▶ _Dataset records_:

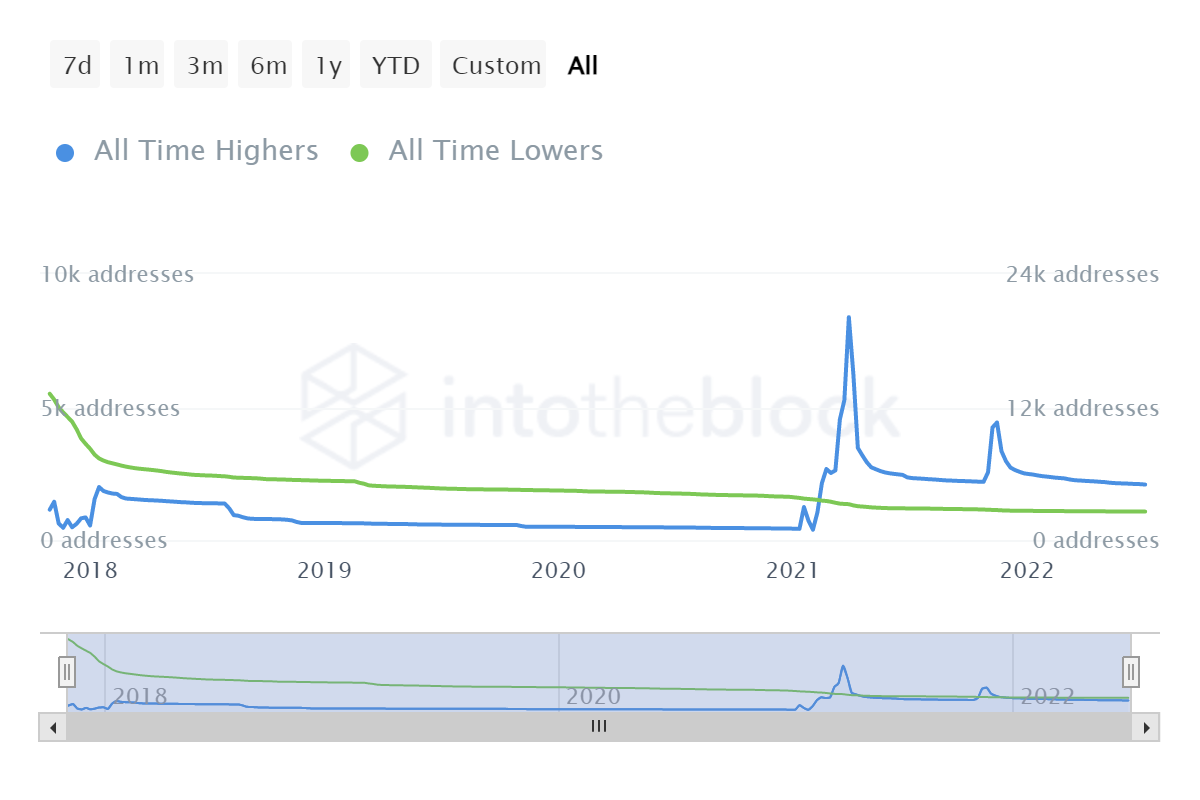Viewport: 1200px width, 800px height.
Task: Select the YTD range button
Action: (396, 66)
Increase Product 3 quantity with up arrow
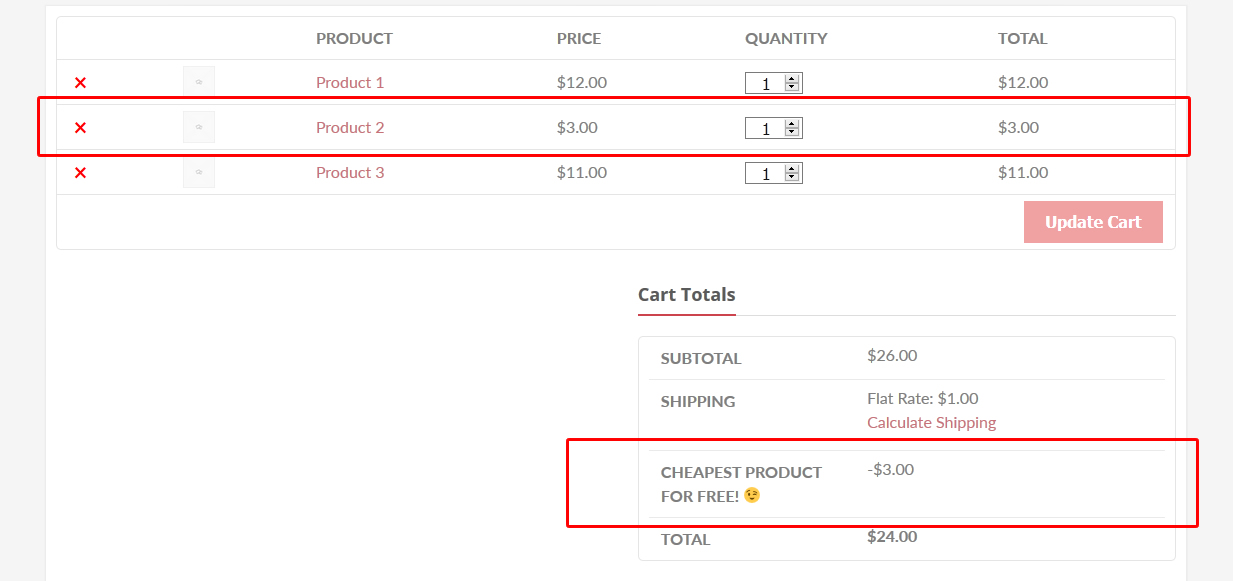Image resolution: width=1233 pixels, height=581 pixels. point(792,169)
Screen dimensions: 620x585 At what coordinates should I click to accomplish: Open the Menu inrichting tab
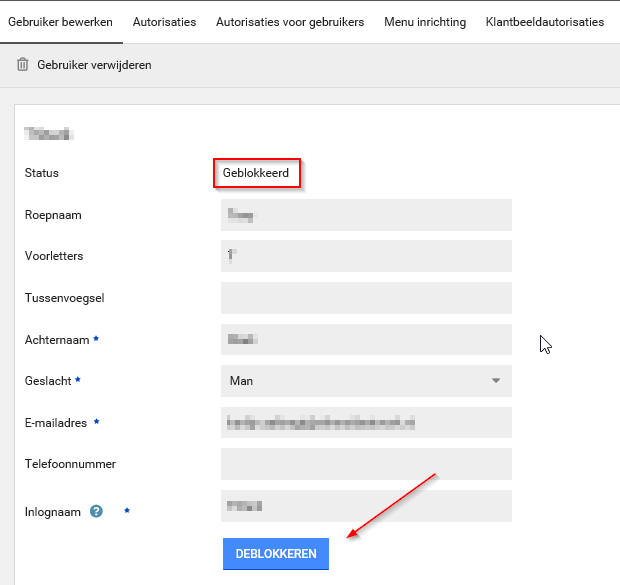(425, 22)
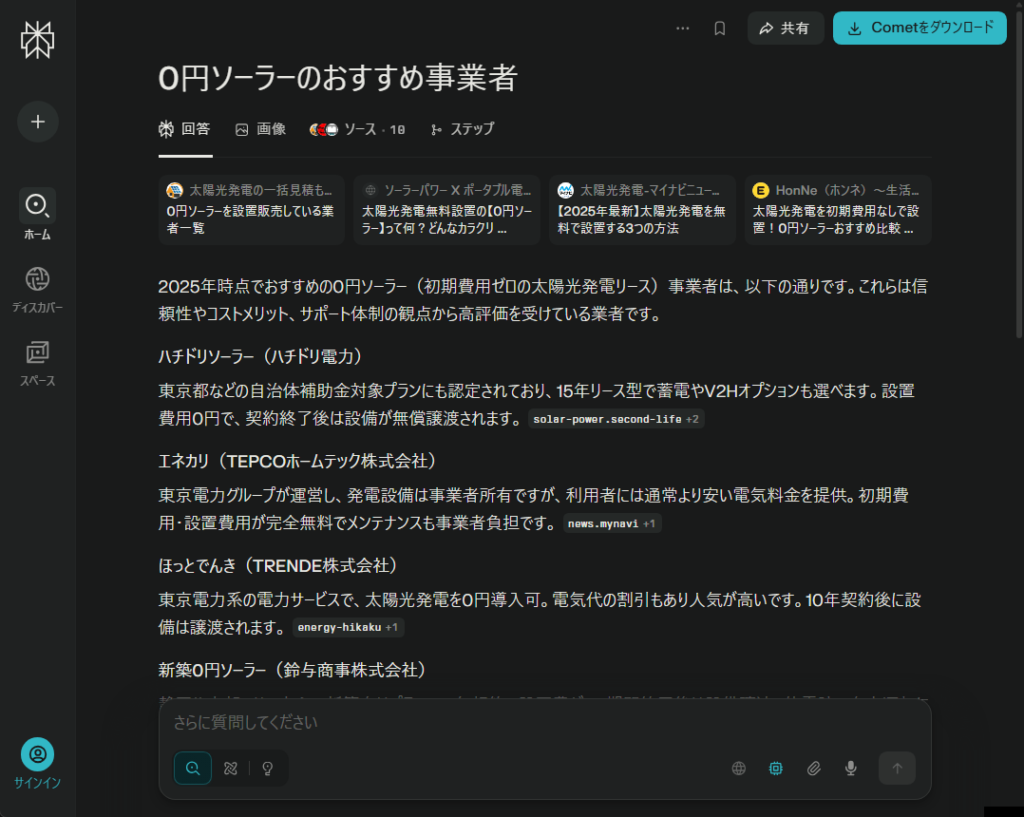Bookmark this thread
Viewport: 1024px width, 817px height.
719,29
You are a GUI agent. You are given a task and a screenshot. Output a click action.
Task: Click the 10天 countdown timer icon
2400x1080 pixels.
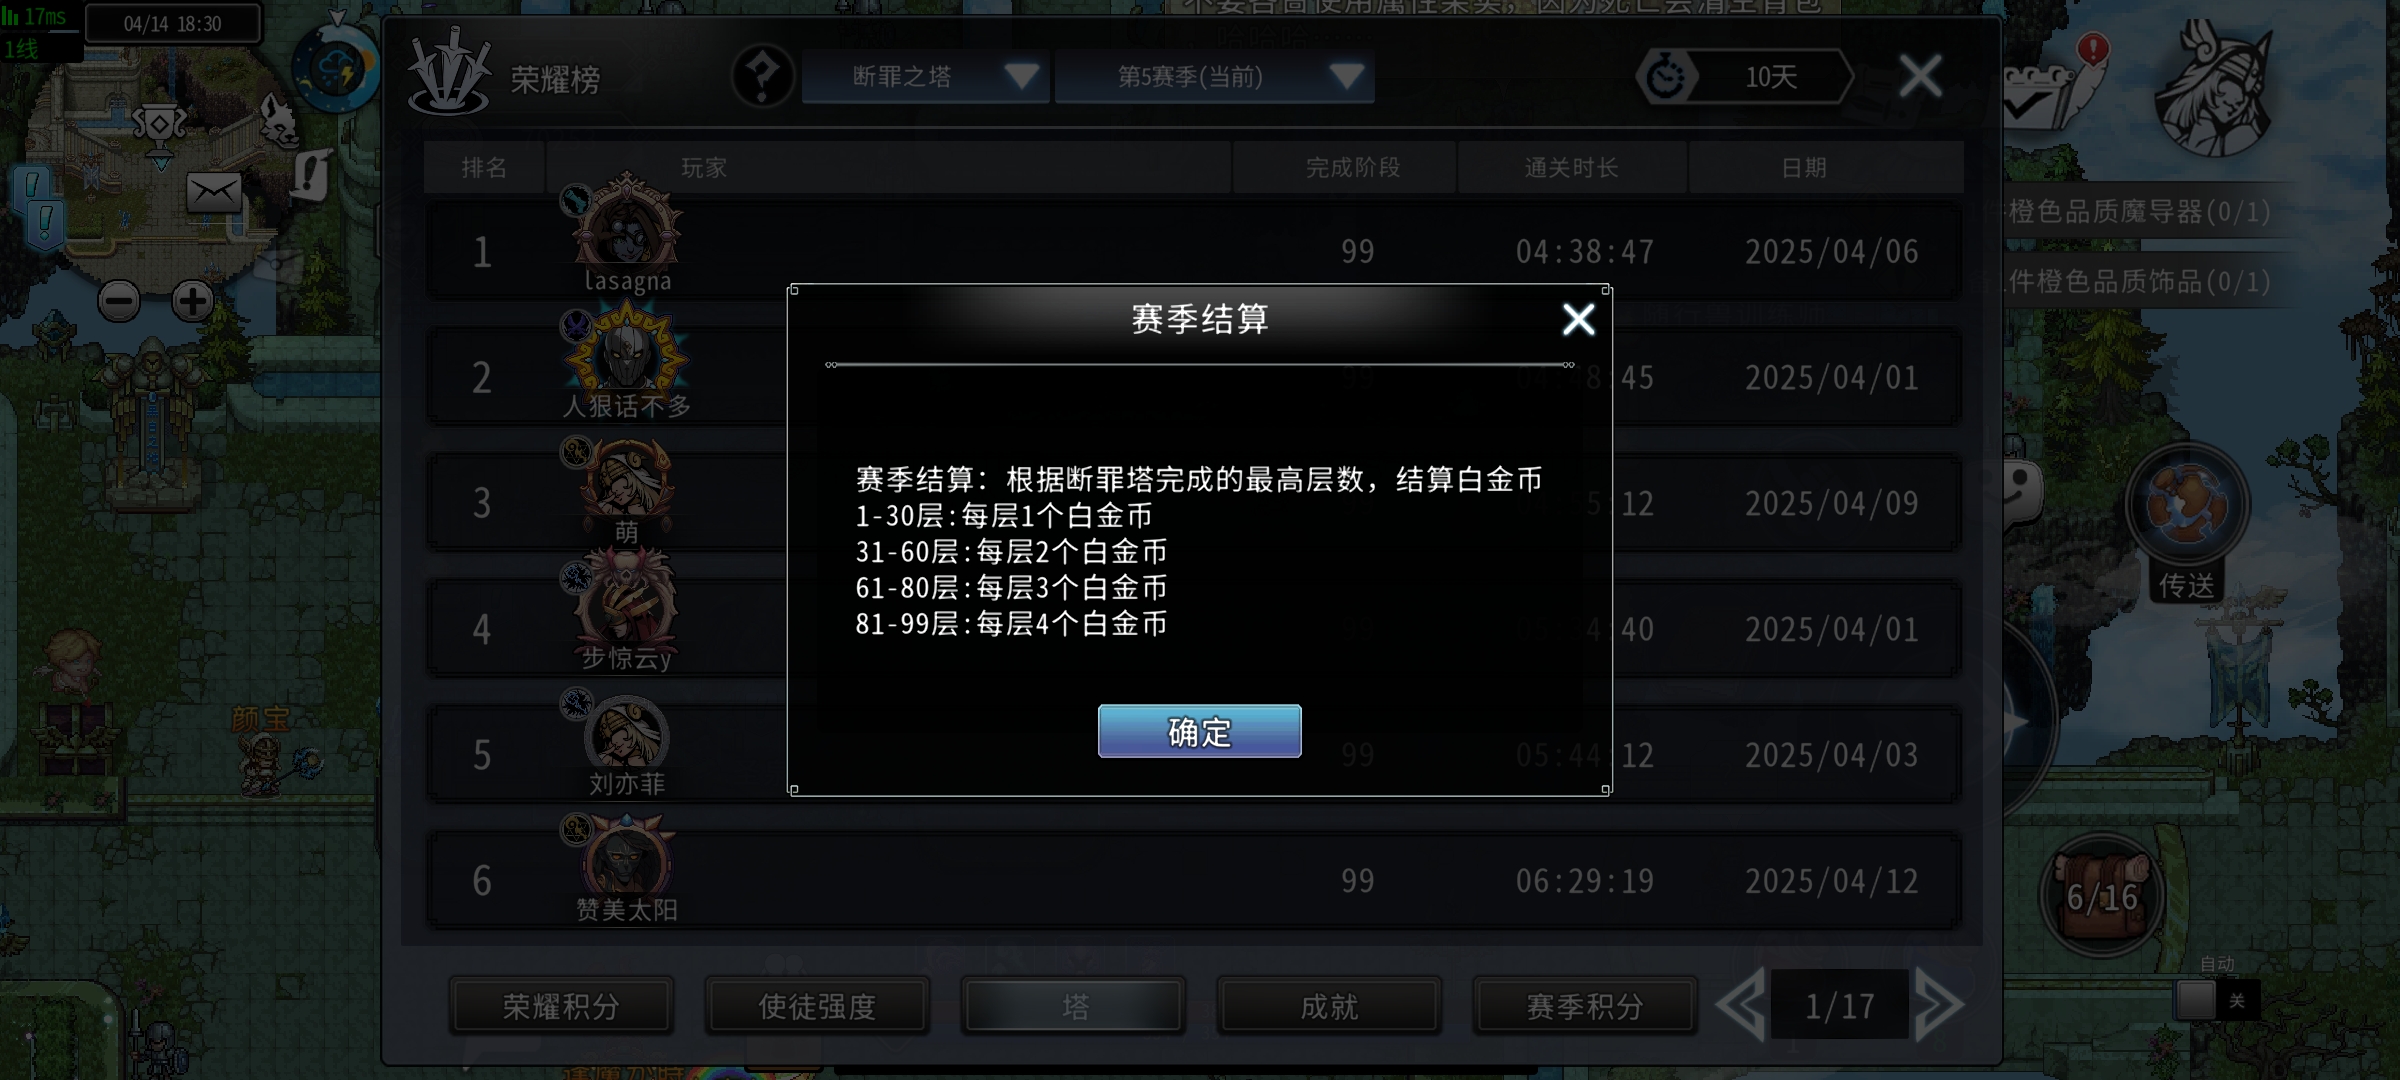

▶ _Task objective_: The lines from the one containing "Increase Product 3 quantity with up arrow" through the last line above are to be repeated exactly, and only those. Any pictures must be left out.

▶ _Worked solution_:
Increase Product 3 quantity with up arrow
Image resolution: width=1233 pixels, height=581 pixels. point(792,169)
Screen dimensions: 620x585 At what coordinates should I click to accomplish: Open the Menu inrichting tab
(425, 22)
Bookmark this thread
Viewport: 1024px width, 817px height.
719,29
You are a GUI agent. You are given a task and a screenshot. Output a click action.
Task: Click the 10天 countdown timer icon
2400x1080 pixels.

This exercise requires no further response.